Infant Driven Feeding

I had the opportunity to listen to a CCC-SLP talk about infant driven feeding and working with infants to learn how to eat in a positive manner. I know for most of you this might seem like a simple concept, but for all babies it is an acquired skill.Please recognize that I am not a SLP, but I am a pediatric RD and I have been trained in infant feeding and the SOS feeding method. I am not here to try to diagnose swallow dysfunction, but instead to focus on watching feeding cues and helping to create a positive feeding environment.

A baby in utero starts to suck and swallow as early as 12 weeks gestation. Throughout their time in utero they are sucking in amniotic fluid and then swallowing it and peeing it out. The act of eating is a series of processes - sucking, swallowing and breathing and doing this in a coordinated manner. For those babies born early, they miss out on practicing this skill in utero. We will watch for oral feeding cues around the 32-34 week gestation mark and then often infants will be allowed to start orally feeding ~34 weeks gestation with proper feeding cues.

Well what are feeding cues? Feeding cues include behaviors that a baby is going to show that they are hungry. This could include, waking up, starting to move around/fuss, putting hands in our around their mouth, and rooting whenever anything gets near their mouth. Most of us are familiar with cues to show that a baby might be hungry.

I would say that most adults are less familiar with stress cues. What are stress cues? These are signs that a baby is showing that they don’t want to eat. This would be if they are arching/pulling away from the bottle or breast, if their brow is furrowed, if they are excessively blinking their eyes, crying, trying to not latch onto the bottle or breast, not opening their mouth, putting their tongue to the roof of their mouth or simply not sucking on the bottle or breast. These are all signs that the baby isn’t ready or wanting to orally feed.

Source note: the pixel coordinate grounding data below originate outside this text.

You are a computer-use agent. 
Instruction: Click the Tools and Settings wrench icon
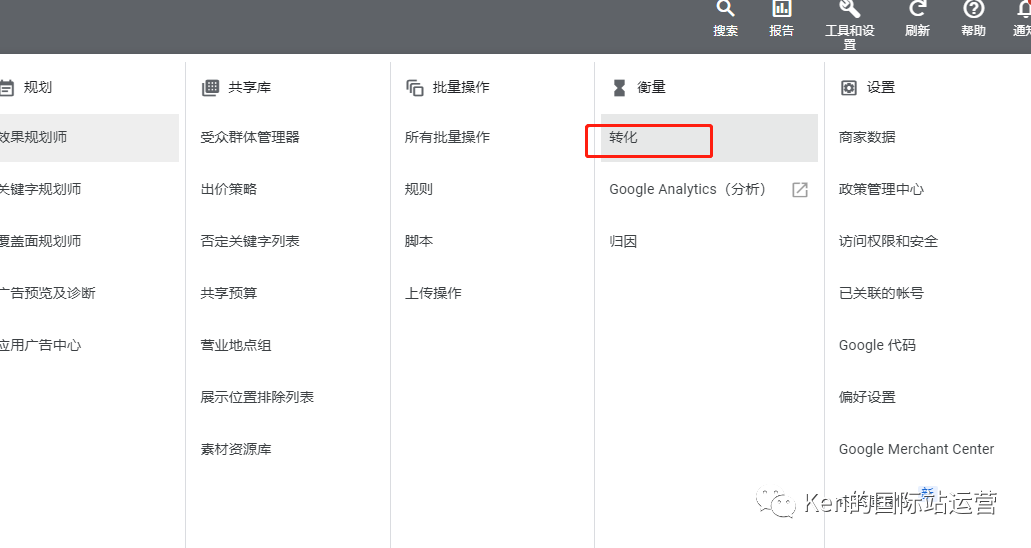(x=849, y=9)
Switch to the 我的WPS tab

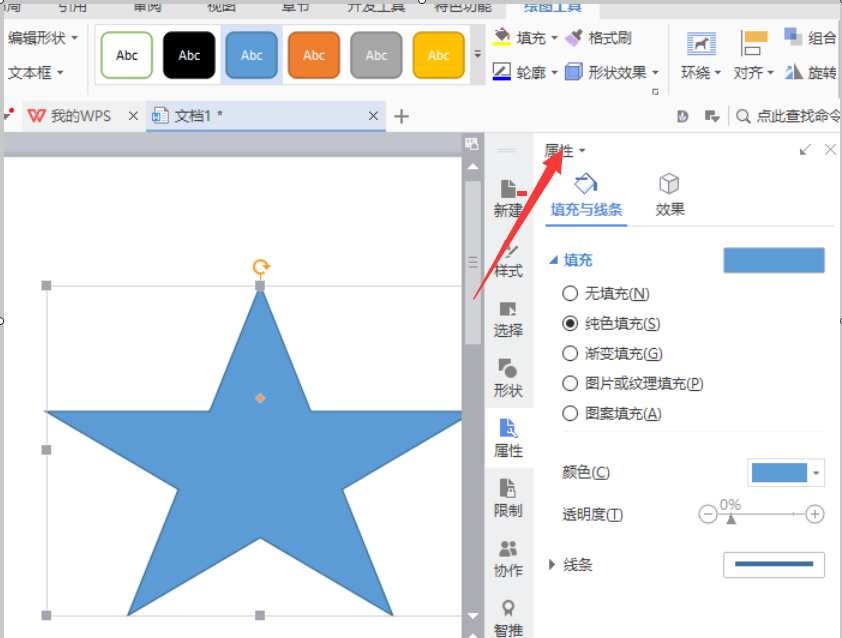70,115
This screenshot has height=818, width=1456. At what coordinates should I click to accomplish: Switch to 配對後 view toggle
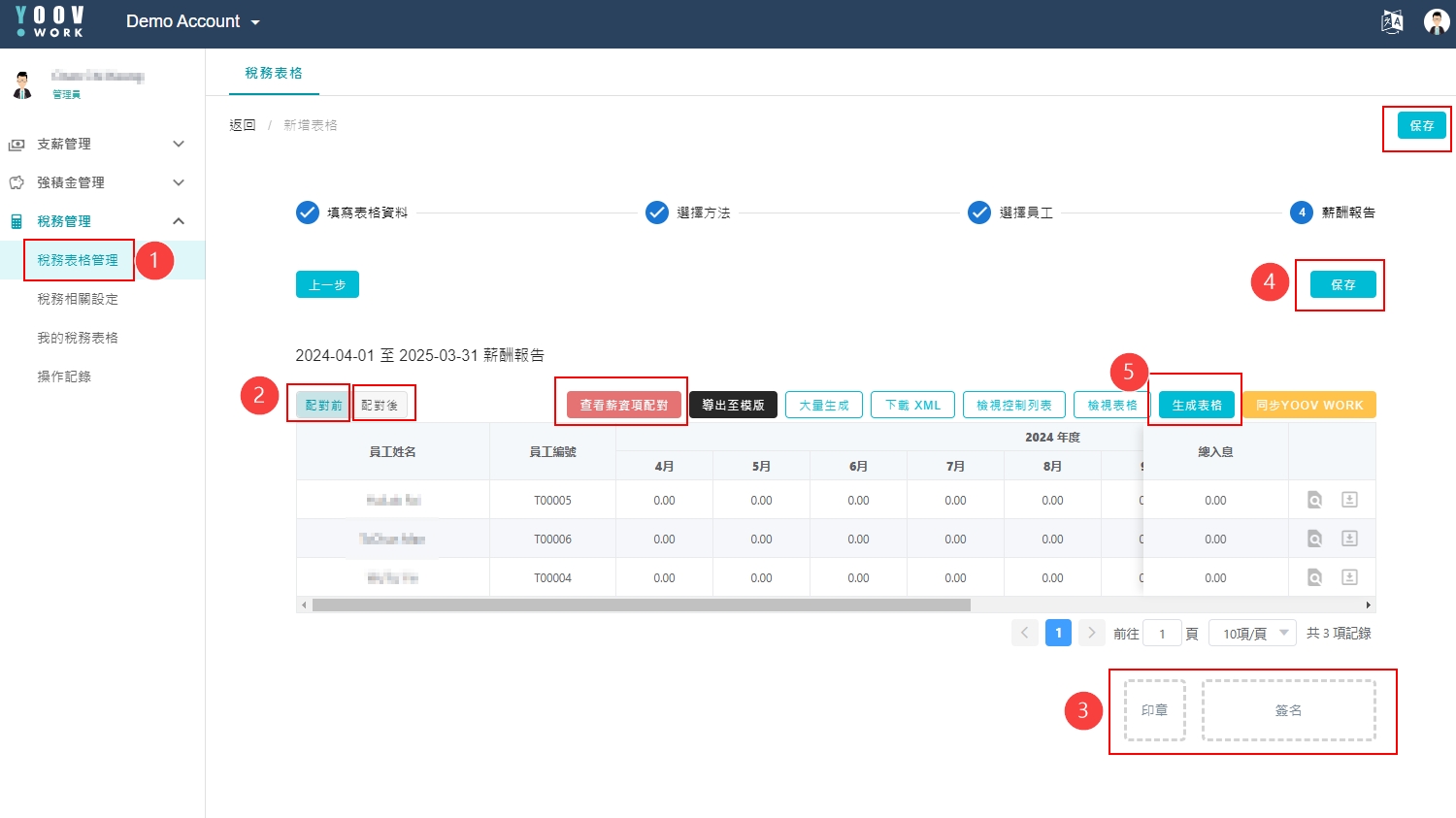pyautogui.click(x=380, y=405)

For most term infants who are healthy, after the first few days of life they are getting the eating routine down and they learn those skills and take off. With preterm infants, this is a lot harder and they don’t tend to have such positive experiences all the time. Eating is extremely hard work, it is exhausting and if they are sick, have low stores and can easily burn more calories than they are consuming if feedings go longer than 30 minutes. Plus if you are pushing a baby to orally feed, who isn’t ready you can create a feeding problem. That baby can silently choking or aspirate that breast milk or formula and that can lead to an infection, like pneumonia. Unlike older children or adults, babies don’t really cough when they choke. They can still choke on a feeding and you wouldn’t know (we call that silent aspiration).

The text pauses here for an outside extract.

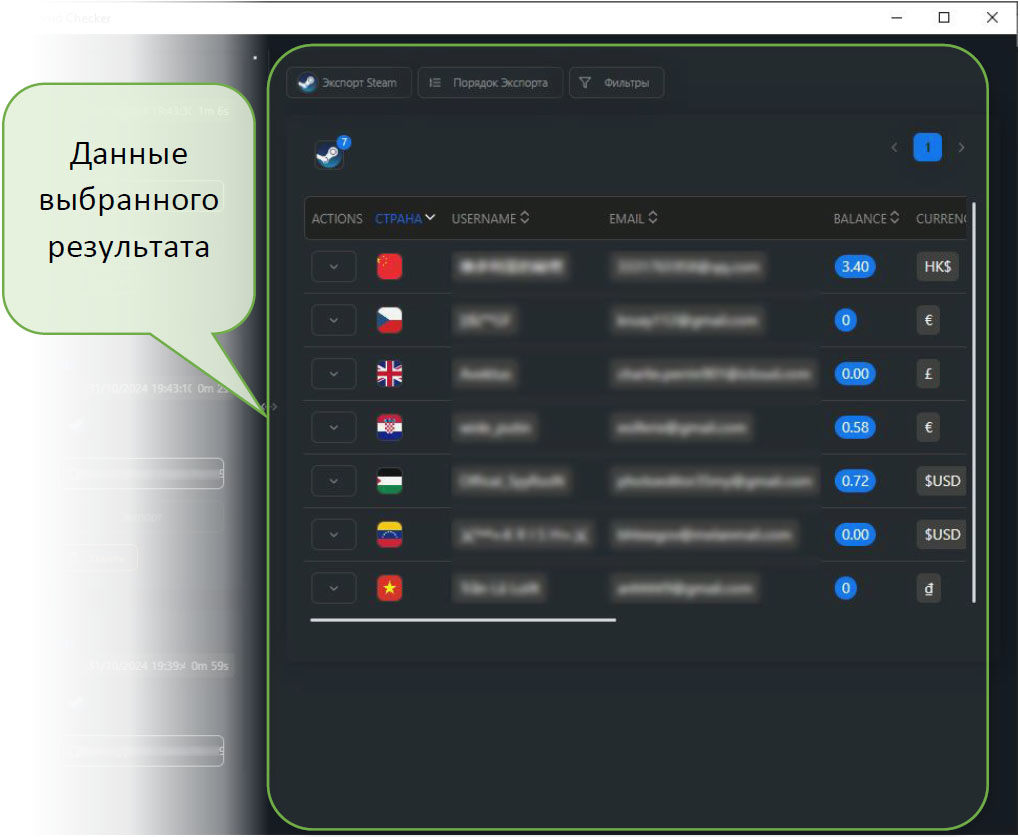This screenshot has width=1020, height=837.
Task: Click the Steam icon with badge 7
Action: 330,154
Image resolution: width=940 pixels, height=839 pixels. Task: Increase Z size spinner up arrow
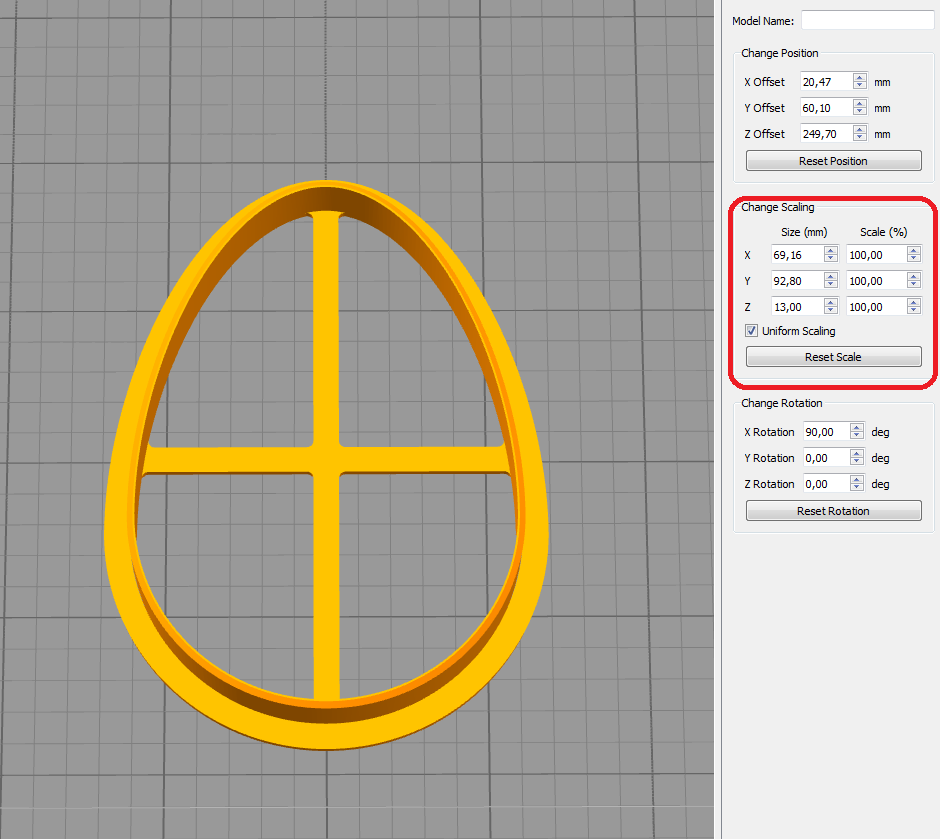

Why I am going through and sharing this information with you all? Because this has been a topic of discussion in our NICU, because one of the basic things a baby needs to do to go home is eat. So much focus is placed on volume intakes and growth and parents get caught up in volumes and trying to meet numerical goals. Volumes do matter, but honestly for the long term development of a child, volumes don’t matter as much as the quality of the feeding. Is the child calm, able to coordinate sucking, swallowing and breathing and are they able to take an appropriate volume in an appropriate amount of time while keeping their composure. Having well trained RNs who can watch for stress cues and are able to help teach the baby who is eat in a calm way is key to the long term feeding success for that child. Most parents who have term infants, don’t have to stress and worry about feedings in the same way as a parent of a preterm infant. The key is help teach parents how to properly feed their preterm baby so that the baby and the parents are not stressed. Whether you are feeding your preterm or term baby, make sure you watch for any stress cues with PO feedings and then stop a feeding if the baby isn’t able to maintain a calm state. It is not worth force feeding a baby. If you have questions or concern about your child and feeding, reach out to your pediatrician to talk about your concerns and they can help get you in touch with SLP to discuss any oral motor feeding concerns.